TW: In your vision of the automated home — the home is self-regulating its power consumption — robots will absolutely be central to that. You’ll probably be talking to a robot to control your home.
For the smart grid, they’re controlling when people’s air conditioning comes on. As your home becomes more automated, robots will absolutely have a role in that.
SmartPlanet: How about the healthcare industry? Much has been said about hospitals and robots.
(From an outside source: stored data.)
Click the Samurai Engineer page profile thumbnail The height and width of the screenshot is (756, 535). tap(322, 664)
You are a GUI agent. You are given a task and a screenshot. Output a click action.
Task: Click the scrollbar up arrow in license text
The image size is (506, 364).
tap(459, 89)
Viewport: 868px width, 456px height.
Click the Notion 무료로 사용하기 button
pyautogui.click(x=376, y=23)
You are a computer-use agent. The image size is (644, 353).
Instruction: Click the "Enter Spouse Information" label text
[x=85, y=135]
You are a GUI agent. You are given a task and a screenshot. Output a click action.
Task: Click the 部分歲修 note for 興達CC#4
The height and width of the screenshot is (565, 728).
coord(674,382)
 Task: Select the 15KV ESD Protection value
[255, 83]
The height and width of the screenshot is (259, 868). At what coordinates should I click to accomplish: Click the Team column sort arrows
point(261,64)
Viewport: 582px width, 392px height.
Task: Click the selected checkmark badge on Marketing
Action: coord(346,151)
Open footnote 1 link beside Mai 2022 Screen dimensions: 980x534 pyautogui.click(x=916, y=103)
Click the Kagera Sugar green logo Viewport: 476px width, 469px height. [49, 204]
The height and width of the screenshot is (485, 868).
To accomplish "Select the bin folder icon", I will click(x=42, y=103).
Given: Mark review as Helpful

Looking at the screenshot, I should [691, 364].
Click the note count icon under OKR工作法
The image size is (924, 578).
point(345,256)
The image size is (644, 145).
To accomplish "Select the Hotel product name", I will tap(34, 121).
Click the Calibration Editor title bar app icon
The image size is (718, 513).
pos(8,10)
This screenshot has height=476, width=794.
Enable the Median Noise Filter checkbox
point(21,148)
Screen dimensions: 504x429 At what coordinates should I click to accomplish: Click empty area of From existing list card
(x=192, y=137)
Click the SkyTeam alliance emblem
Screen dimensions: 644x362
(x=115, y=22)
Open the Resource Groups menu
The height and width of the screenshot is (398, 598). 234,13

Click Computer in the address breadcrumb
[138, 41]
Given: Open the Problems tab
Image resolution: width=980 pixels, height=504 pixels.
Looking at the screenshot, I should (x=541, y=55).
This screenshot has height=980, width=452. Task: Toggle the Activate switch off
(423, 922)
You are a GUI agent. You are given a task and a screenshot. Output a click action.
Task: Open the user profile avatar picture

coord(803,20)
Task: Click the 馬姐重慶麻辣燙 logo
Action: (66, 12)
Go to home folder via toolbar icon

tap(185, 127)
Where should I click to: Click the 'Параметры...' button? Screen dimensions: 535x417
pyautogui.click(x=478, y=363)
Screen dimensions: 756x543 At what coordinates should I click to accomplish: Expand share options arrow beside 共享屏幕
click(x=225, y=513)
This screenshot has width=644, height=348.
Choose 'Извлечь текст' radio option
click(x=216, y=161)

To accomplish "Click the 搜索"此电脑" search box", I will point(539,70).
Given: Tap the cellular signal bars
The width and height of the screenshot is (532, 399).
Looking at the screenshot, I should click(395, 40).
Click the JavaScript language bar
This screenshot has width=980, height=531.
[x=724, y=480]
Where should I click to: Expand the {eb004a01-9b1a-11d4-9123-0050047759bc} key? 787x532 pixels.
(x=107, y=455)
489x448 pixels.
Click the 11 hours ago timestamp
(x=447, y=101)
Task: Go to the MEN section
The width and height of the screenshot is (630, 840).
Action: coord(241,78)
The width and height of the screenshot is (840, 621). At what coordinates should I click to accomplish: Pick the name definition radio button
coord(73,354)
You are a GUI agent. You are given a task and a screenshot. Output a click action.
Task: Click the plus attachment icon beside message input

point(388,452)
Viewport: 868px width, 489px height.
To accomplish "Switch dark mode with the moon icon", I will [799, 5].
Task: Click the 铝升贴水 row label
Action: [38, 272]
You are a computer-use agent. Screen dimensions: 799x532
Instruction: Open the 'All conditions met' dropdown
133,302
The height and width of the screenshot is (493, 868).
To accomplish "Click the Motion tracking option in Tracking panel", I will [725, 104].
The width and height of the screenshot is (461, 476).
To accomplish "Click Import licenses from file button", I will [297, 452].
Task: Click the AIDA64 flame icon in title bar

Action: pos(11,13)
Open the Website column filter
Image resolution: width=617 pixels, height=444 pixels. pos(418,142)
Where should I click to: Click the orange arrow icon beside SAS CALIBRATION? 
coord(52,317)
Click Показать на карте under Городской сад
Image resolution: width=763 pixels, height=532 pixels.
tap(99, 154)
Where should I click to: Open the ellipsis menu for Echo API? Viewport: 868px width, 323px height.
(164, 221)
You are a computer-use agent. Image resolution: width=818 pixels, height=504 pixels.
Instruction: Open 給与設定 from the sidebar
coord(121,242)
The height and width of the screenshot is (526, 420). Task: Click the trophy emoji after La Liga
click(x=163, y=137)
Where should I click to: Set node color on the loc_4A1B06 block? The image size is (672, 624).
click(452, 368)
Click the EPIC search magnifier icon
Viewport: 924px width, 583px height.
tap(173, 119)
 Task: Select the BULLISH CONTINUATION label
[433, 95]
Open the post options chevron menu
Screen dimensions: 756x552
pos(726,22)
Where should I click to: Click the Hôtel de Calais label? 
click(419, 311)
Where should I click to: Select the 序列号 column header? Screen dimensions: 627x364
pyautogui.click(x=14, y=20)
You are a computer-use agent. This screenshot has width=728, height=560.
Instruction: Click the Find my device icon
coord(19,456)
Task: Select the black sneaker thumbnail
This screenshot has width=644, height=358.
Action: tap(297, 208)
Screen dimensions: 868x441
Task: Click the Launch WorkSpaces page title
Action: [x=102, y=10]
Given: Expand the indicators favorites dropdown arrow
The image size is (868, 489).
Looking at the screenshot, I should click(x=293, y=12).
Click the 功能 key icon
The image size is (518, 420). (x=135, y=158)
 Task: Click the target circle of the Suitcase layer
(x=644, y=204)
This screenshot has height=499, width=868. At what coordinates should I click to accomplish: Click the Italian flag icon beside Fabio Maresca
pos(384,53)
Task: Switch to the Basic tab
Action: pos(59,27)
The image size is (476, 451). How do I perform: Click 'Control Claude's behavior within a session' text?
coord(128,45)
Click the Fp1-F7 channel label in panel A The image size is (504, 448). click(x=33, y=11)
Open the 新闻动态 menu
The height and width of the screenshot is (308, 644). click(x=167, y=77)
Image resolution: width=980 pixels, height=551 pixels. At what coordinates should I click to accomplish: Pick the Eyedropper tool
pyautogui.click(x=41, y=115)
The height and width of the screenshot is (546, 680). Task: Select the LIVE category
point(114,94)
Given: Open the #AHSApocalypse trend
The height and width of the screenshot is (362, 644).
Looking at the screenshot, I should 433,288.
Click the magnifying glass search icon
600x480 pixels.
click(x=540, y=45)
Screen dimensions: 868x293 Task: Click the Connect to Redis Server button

TW: If you look at the demographic trending of an aging population, we’re interested in helping people stay in their homes longer as age and disability occurs. Better support for people in their homes and in managed care facilities and hospitals.
On the home and consumer product side, they’re more price-sensitive.
We’ve demonstrated automated vehicles on the industrial side. But to do that requires sensors that cost more than a home product can handle. The challenges and value proposition are similar. It’s either a “reduce work” — an efficiency improvement — or “if I can take a person out of harm’s way,” or it’s a combination.
You will see across the board, on all of these fronts, continued push upward on autonomy. We’re still very far from what we see in movies. We’re a long way from robots that problem solve the way they do in movies. But by carefully defining the application, the robot can understand a part of the world and accomplish a task.
SP: And what of human-robot interaction? Artificial intelligence?
TW: The robot in the near-term won’t have the ability to interact with humans. If I bring one into my office, it won’t understand the clutter on my desk, or what a telephone is. Robot general intelligence will lag behind humans for a long time. Robots can do certain tasks, but it will occasionally require help from a person.
The other piece of this is that you’re going to see increasingly us work with robots as a social partner. It won’t be my DVR, but my friend who’s with me in the world. We see this already: people name their Roombas. As robots become more autonomous and able to interact with you, you’ll see more and more of this.
The problems of understanding the world and moving around in it are very hard for a machine. A two-year-old can operate at a [intelligence and reasoning] level that surpasses automation.